Depois de tudo isso eu tive uma conversa franca com o meu pai. Eu o convenci de que as palavras burrice e ignorância têm significados distintos e de que uma frase mal dita para uma criança pode dificultar enormemente o seu aprendizado. Ignorantes todos nós somos, pois não conseguimos dominar o universo de conhecimento acumulado pelas artes, técnicas e ciências ao longo dos tempos, principalmente nos últimos cem anos.
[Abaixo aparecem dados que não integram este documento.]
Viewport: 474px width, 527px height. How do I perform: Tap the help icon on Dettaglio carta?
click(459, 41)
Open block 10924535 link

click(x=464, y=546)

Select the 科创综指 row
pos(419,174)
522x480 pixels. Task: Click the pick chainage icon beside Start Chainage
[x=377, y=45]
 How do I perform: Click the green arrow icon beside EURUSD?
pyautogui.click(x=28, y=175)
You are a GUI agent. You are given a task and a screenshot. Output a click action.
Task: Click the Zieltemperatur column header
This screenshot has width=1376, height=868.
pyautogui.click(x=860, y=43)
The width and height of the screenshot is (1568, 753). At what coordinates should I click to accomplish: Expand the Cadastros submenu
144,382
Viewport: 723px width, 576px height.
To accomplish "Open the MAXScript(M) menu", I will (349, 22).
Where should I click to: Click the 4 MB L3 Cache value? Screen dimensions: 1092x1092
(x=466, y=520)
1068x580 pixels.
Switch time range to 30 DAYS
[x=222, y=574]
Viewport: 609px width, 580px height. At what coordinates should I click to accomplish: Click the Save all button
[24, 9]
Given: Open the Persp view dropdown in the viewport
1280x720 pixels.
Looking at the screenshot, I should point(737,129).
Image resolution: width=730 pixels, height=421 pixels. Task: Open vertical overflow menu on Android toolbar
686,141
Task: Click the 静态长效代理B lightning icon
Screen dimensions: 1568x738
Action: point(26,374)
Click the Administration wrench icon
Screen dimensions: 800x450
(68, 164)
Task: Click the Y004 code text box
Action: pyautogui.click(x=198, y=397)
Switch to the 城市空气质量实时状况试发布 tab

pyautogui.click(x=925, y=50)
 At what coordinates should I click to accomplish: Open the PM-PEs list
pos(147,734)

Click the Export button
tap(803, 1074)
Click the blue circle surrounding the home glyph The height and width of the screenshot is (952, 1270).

Basta dizer que os superespecialistas são quase sempre os mais inteligentes e ao mesmo tempo os mais ignorantes homens do mundo.

Para terminar, eu gostaria de dizer algo que todos nós já sabemos, e fechar esta palestra com uma pergunta: nossos cérebros são computadores semelhantes aos PCs cujo sistema operacional é o windows. E eu pergunto: qual é o sistema operacional dos computadores localizados em nossas cabeças? Quem respondeu que o sistema operacional é a nossa língua portuguesa acertou na mosca.


(*) Palestra realizada em 30.5.2007, no Dia do Geólogo, em Fortaleza, Ceará.